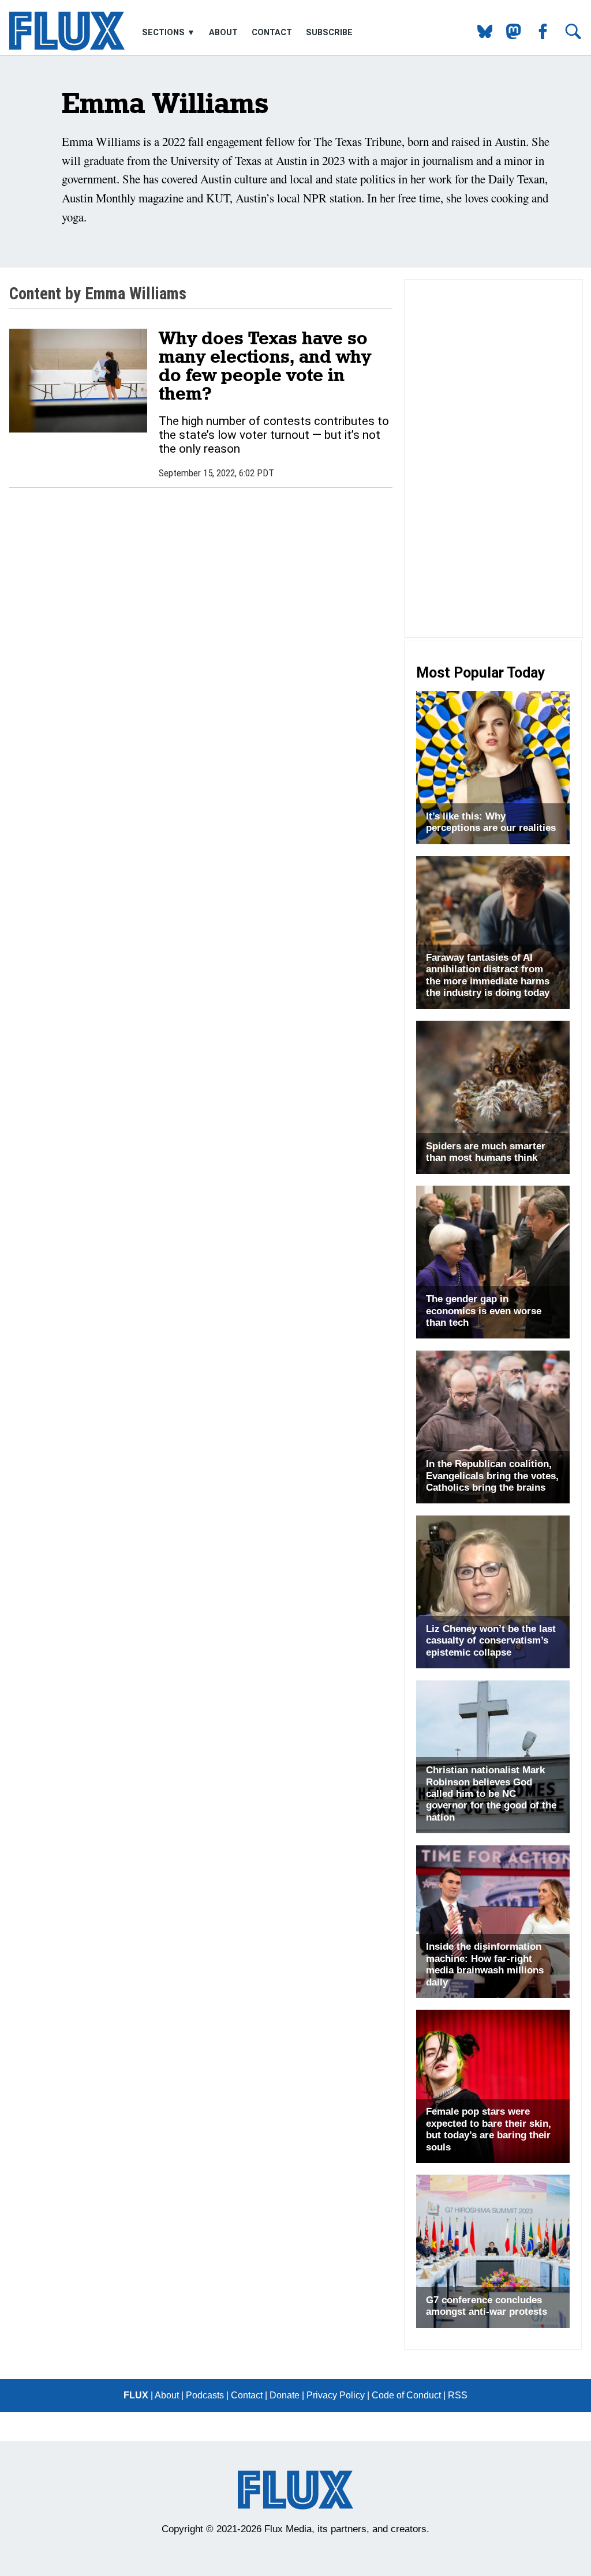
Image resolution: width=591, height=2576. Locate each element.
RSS (457, 2395)
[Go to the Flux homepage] (67, 47)
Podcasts (205, 2395)
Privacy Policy (335, 2395)
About (223, 32)
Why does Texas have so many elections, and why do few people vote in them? (265, 365)
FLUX (136, 2395)
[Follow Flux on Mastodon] (480, 36)
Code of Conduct (406, 2395)
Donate (285, 2395)
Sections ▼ (169, 32)
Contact (272, 32)
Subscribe (329, 32)
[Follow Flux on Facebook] (538, 36)
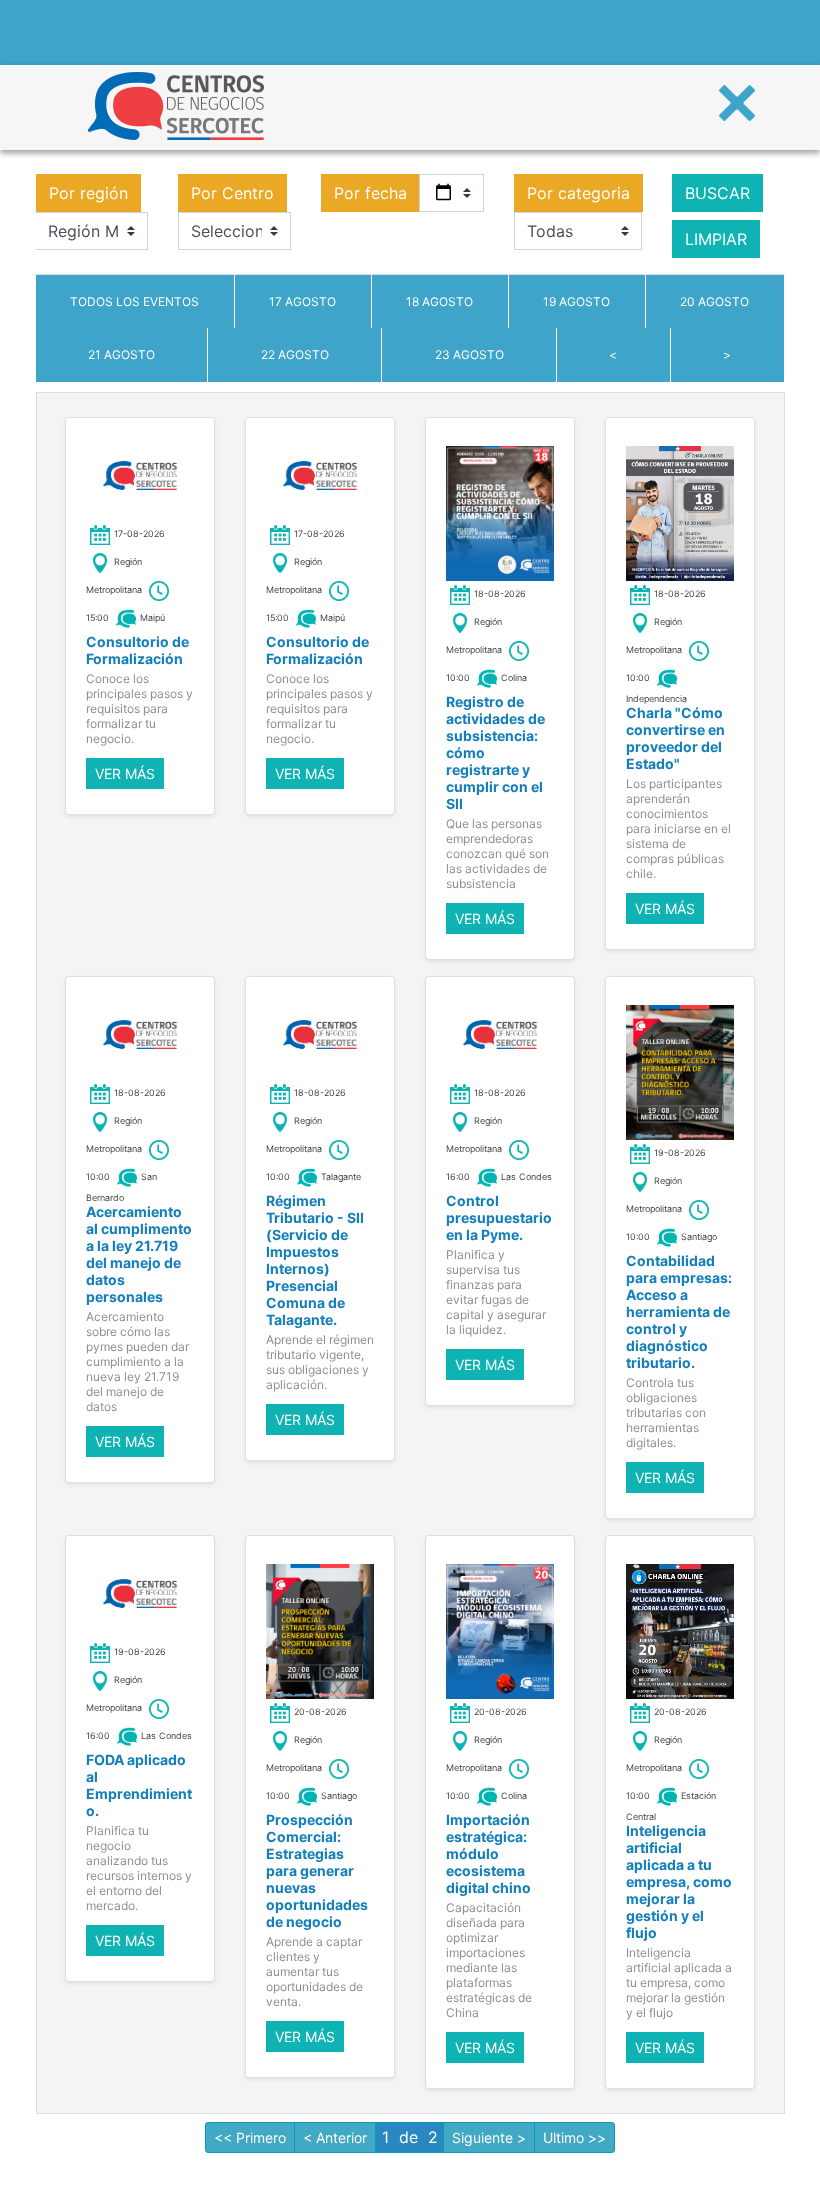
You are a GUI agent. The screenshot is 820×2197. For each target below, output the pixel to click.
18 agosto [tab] (439, 301)
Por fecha (370, 193)
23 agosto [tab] (469, 354)
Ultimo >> (574, 2137)
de (408, 2137)
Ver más (125, 773)
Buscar (717, 193)
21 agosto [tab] (121, 354)
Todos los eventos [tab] (134, 301)
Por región (88, 193)
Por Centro (232, 193)
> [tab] (727, 354)
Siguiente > (489, 2137)
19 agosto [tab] (576, 301)
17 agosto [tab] (302, 301)
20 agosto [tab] (714, 301)
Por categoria (578, 193)
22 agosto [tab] (295, 354)
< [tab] (613, 354)
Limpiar (716, 239)
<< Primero (250, 2137)
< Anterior (335, 2137)
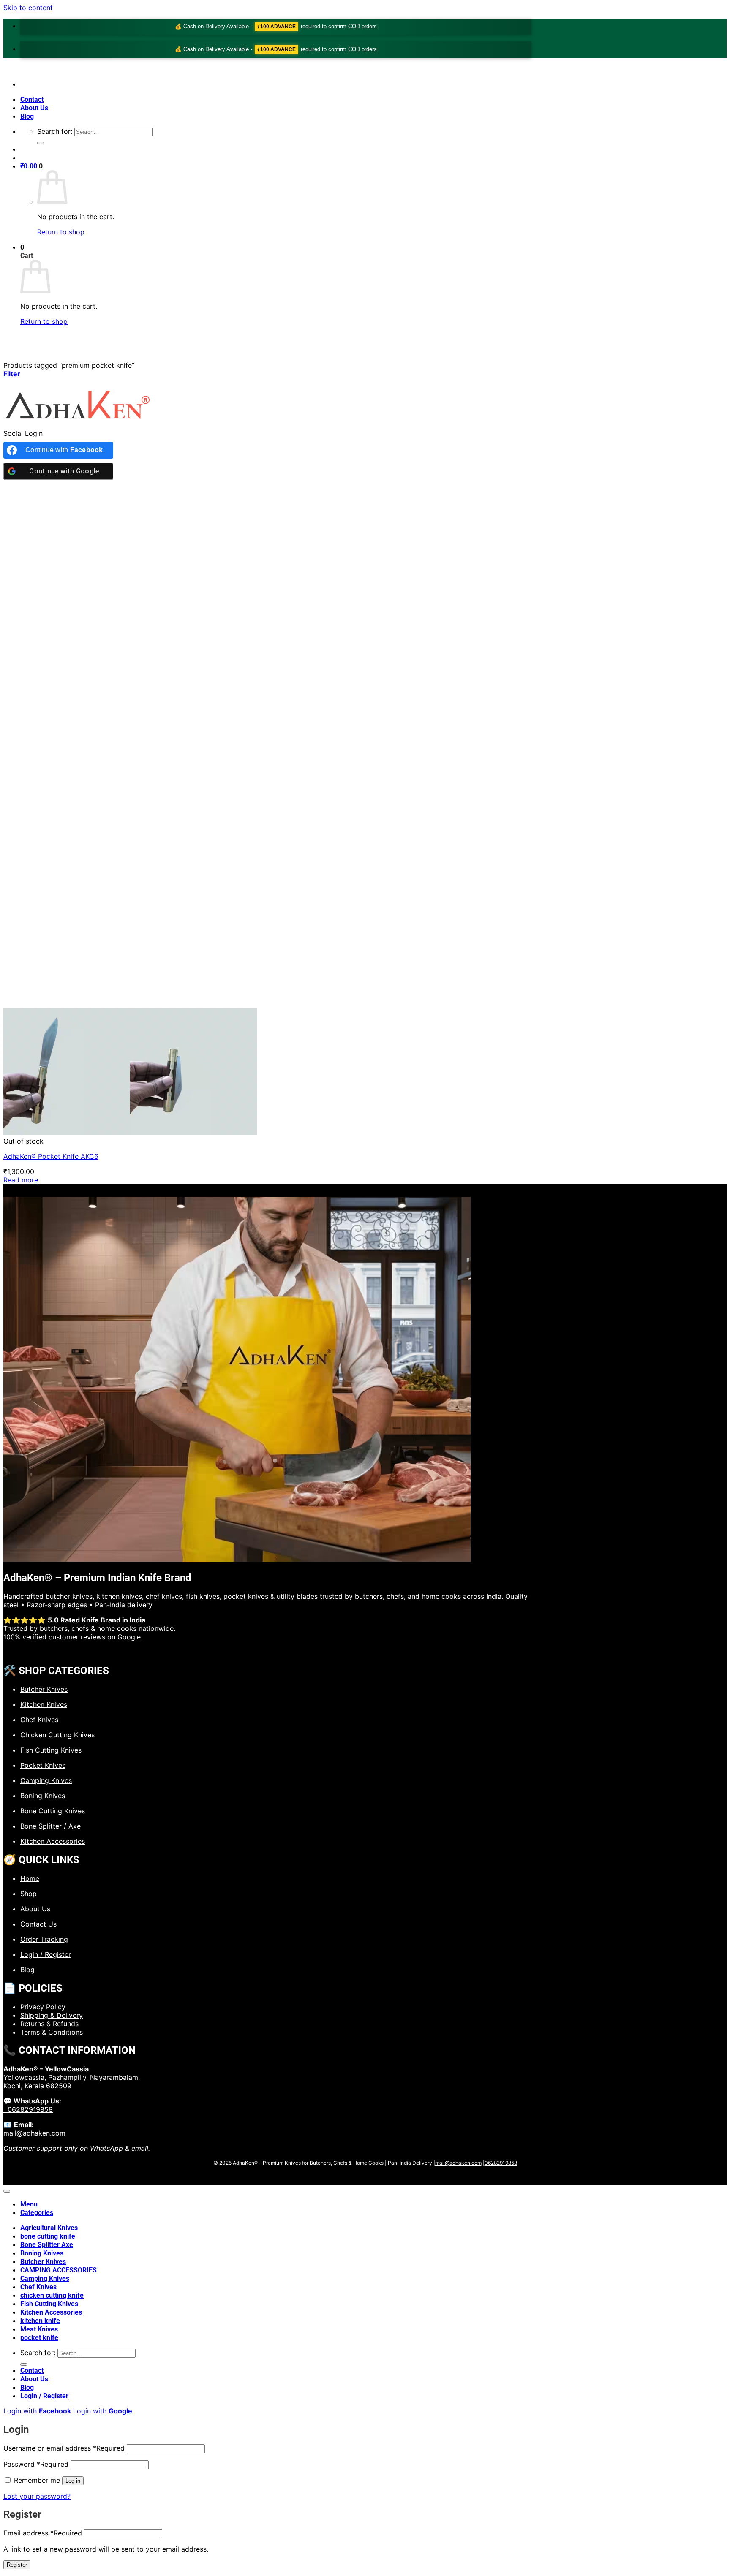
---
Work order:
Tally the lines of the listing that hold the string "Follow", then reply with that number alone.

The answer:
2